§ **Supplied material**:
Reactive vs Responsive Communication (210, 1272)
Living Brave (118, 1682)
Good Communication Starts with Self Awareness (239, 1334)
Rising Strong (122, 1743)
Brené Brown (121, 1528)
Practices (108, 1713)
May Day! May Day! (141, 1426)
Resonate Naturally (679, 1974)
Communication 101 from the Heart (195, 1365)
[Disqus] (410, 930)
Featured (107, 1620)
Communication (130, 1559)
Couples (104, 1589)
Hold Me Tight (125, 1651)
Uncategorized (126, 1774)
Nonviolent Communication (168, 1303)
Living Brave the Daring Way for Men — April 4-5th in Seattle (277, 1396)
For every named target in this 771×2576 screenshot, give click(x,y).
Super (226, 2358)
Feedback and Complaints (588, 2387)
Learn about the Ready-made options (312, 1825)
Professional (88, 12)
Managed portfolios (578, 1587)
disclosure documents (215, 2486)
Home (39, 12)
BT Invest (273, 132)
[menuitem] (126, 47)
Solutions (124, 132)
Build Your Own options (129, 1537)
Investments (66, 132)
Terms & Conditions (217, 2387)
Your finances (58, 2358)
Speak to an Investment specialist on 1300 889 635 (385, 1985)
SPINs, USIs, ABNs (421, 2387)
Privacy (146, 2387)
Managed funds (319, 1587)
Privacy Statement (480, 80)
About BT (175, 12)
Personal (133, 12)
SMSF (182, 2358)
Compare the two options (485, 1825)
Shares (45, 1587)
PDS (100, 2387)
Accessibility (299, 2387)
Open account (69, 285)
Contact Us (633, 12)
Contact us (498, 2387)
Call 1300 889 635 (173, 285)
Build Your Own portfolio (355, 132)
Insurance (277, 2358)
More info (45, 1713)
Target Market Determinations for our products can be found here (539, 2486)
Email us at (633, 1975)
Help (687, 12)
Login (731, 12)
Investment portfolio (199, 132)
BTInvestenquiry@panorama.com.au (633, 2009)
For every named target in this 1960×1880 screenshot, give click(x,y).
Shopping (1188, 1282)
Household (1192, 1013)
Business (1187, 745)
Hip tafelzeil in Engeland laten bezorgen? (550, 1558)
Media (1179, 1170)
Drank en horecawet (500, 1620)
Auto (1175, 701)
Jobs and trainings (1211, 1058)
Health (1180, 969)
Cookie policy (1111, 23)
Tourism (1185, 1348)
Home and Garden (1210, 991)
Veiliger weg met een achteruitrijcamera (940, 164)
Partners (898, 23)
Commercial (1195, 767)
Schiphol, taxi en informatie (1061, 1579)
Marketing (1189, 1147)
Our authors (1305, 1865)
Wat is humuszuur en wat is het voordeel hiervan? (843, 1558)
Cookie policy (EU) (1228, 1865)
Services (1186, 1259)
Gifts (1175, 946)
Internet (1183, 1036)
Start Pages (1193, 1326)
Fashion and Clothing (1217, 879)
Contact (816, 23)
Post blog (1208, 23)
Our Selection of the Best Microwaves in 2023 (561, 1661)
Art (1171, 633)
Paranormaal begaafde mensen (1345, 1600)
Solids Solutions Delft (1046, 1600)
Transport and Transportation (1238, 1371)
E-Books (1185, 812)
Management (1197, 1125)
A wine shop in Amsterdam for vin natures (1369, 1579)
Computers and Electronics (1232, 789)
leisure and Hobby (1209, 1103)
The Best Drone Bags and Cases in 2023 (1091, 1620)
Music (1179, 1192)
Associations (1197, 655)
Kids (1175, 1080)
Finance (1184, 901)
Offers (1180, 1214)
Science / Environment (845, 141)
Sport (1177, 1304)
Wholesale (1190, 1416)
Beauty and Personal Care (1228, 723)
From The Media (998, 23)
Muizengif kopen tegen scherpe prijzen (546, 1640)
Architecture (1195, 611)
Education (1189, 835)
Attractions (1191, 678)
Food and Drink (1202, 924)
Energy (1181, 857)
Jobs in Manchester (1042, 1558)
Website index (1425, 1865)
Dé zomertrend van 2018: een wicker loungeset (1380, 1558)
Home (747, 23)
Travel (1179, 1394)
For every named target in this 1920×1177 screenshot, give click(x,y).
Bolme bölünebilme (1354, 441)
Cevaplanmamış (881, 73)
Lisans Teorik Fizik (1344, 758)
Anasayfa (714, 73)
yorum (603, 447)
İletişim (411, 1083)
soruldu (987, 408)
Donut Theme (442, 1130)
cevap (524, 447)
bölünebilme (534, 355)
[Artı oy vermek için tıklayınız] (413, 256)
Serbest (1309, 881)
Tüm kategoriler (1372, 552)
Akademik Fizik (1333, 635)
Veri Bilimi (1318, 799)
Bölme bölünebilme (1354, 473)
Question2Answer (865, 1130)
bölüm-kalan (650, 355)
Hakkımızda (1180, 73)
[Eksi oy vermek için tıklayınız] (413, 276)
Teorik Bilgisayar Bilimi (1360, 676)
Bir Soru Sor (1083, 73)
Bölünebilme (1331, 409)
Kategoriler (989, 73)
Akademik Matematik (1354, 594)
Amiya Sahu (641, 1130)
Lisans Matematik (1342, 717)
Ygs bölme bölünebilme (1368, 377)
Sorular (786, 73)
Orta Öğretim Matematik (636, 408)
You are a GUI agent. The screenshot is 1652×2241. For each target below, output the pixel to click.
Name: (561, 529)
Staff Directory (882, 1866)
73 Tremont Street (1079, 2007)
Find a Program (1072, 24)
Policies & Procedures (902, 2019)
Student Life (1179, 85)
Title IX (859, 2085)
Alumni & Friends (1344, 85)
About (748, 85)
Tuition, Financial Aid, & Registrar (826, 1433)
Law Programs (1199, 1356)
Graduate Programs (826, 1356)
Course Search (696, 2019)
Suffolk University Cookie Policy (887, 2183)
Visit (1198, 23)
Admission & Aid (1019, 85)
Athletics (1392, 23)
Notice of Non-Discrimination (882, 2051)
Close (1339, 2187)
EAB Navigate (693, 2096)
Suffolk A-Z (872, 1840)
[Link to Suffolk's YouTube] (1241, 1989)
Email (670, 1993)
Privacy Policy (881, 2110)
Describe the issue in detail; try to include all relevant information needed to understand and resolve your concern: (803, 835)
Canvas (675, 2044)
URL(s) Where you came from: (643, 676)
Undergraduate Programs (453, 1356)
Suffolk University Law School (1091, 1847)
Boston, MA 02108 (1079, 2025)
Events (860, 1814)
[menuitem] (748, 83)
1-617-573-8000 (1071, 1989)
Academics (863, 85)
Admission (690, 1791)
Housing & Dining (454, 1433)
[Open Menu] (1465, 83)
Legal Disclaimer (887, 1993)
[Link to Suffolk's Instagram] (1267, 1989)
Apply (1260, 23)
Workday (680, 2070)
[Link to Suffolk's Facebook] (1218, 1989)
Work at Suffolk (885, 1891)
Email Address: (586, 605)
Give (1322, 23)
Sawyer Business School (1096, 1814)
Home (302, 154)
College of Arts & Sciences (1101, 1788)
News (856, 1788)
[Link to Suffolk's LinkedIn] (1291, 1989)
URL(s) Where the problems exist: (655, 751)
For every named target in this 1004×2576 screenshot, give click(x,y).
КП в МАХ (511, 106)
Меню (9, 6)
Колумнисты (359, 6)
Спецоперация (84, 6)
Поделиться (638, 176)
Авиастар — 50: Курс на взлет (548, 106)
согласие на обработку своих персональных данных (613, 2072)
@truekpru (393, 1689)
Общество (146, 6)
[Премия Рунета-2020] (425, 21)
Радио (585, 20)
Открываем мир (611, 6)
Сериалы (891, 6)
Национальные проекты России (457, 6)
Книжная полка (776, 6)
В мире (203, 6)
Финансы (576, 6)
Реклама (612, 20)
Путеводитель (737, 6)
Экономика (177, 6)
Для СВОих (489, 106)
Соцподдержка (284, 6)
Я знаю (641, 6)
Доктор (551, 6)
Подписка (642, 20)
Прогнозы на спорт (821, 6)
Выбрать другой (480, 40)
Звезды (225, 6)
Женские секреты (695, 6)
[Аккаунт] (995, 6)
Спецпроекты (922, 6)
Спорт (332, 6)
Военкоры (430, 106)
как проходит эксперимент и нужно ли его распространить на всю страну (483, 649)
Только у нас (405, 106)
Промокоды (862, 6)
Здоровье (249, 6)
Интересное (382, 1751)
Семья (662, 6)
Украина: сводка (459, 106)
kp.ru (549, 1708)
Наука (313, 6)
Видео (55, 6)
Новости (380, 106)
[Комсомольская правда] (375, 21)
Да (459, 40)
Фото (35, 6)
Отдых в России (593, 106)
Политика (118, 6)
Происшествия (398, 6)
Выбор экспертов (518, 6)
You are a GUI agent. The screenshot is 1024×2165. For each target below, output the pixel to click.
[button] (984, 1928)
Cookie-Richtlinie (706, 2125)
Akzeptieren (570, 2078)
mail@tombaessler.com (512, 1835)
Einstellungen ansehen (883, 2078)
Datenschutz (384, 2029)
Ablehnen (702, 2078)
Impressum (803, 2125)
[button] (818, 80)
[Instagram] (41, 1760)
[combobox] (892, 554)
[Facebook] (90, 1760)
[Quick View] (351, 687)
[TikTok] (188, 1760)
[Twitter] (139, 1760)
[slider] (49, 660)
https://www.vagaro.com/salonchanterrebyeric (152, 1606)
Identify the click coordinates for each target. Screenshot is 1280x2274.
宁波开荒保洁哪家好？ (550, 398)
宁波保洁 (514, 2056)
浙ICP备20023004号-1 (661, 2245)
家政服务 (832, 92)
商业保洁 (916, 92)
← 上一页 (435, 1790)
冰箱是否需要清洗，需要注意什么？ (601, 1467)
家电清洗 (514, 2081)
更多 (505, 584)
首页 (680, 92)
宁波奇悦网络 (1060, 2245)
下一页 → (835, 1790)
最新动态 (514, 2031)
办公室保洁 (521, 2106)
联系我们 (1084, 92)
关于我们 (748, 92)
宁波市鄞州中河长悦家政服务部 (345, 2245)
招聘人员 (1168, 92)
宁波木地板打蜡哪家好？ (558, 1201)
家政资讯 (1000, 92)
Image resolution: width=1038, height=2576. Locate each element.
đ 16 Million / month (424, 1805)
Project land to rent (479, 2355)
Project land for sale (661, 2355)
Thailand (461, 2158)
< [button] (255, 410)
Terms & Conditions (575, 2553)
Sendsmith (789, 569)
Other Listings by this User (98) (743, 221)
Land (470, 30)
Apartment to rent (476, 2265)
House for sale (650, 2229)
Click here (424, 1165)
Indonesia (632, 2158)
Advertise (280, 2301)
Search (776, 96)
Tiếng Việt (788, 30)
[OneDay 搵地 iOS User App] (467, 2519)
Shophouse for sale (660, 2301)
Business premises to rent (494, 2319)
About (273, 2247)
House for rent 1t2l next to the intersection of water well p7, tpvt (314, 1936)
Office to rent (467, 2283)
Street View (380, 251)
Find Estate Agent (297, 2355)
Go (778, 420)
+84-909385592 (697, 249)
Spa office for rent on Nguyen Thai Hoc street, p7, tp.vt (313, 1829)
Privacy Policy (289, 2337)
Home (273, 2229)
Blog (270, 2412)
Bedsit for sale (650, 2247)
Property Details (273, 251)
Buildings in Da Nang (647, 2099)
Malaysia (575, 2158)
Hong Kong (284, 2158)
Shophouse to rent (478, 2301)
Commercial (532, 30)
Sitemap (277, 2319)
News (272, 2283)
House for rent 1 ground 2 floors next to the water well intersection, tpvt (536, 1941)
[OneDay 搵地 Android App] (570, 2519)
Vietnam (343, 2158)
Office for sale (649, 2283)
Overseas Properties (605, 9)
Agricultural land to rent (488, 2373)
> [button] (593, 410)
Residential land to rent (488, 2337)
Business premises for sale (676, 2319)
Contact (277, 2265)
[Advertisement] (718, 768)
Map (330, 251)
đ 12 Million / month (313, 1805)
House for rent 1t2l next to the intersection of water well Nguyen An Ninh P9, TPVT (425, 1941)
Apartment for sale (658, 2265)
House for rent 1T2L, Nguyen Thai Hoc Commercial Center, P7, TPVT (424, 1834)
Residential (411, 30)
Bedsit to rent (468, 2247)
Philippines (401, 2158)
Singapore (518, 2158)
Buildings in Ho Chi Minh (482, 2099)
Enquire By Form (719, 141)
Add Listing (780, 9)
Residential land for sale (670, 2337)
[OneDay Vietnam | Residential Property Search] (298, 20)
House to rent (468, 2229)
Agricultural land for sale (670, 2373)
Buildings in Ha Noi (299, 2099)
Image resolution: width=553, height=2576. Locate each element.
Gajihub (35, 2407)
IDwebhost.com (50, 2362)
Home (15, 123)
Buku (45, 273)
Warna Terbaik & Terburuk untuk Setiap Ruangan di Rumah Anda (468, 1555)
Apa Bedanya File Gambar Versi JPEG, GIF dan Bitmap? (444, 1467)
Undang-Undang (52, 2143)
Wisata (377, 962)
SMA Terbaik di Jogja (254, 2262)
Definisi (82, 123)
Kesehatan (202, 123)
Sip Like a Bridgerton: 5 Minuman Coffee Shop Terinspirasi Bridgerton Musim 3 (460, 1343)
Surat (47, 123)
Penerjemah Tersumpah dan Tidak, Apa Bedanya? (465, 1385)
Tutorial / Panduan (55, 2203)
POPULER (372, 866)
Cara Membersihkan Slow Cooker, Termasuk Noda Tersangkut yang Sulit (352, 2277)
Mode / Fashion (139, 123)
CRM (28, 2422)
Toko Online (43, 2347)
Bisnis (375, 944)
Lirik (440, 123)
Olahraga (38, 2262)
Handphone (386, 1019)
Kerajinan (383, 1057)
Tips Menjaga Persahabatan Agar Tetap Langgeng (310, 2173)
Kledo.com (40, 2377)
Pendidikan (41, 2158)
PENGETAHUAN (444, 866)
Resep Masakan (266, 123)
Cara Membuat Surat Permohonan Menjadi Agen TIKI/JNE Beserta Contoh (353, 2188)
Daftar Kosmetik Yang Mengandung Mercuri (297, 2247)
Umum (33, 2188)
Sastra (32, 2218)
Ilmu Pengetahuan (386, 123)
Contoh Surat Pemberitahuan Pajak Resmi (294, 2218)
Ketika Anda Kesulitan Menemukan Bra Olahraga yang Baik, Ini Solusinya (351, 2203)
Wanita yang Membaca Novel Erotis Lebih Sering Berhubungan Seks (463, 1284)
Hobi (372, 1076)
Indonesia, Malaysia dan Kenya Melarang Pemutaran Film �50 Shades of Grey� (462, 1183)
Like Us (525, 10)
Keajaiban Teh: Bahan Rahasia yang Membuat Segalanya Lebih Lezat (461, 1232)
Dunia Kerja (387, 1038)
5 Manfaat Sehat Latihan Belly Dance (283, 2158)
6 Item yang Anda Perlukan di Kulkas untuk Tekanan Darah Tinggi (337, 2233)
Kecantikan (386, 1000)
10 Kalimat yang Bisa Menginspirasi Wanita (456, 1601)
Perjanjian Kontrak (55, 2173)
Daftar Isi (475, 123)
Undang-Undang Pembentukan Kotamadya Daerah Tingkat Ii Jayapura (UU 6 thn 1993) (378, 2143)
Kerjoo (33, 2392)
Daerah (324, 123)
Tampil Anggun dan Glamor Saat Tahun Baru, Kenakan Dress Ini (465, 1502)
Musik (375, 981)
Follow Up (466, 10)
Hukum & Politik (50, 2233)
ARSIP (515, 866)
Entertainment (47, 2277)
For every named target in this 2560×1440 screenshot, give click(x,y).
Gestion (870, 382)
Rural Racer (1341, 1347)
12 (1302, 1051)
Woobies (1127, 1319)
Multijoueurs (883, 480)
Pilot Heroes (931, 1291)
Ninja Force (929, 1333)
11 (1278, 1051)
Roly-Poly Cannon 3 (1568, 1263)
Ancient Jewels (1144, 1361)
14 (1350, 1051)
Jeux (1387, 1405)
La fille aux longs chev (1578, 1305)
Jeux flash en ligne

§ **What to produce**:
Leave out every line above except those from the line with "SPINs, USIs, ABNs (421, 2387)" up to and including the line with "Home and Garden (1210, 991)", and copy those exactly.

§ **Reply**:
SPINs, USIs, ABNs (421, 2387)
Privacy (146, 2387)
Managed funds (319, 1587)
Privacy Statement (480, 80)
About BT (175, 12)
Personal (133, 12)
SMSF (182, 2358)
Compare the two options (485, 1825)
Shares (45, 1587)
PDS (100, 2387)
Accessibility (299, 2387)
Open account (69, 285)
Contact Us (633, 12)
Contact us (498, 2387)
Call 1300 889 635 (173, 285)
Build Your Own portfolio (355, 132)
Insurance (277, 2358)
More info (45, 1713)
Target Market Determinations for our products can be found here (539, 2486)
Email us at (633, 1975)
Help (687, 12)
Login (731, 12)
Investment portfolio (199, 132)
BTInvestenquiry@panorama.com.au (633, 2009)
For every named target in this 1960×1880 screenshot, give click(x,y).
Shopping (1188, 1282)
Household (1192, 1013)
Business (1187, 745)
Hip tafelzeil in Engeland laten bezorgen? (550, 1558)
Media (1179, 1170)
Drank en horecawet (500, 1620)
Auto (1175, 701)
Jobs and trainings (1211, 1058)
Health (1180, 969)
Cookie policy (1111, 23)
Tourism (1185, 1348)
Home and Garden (1210, 991)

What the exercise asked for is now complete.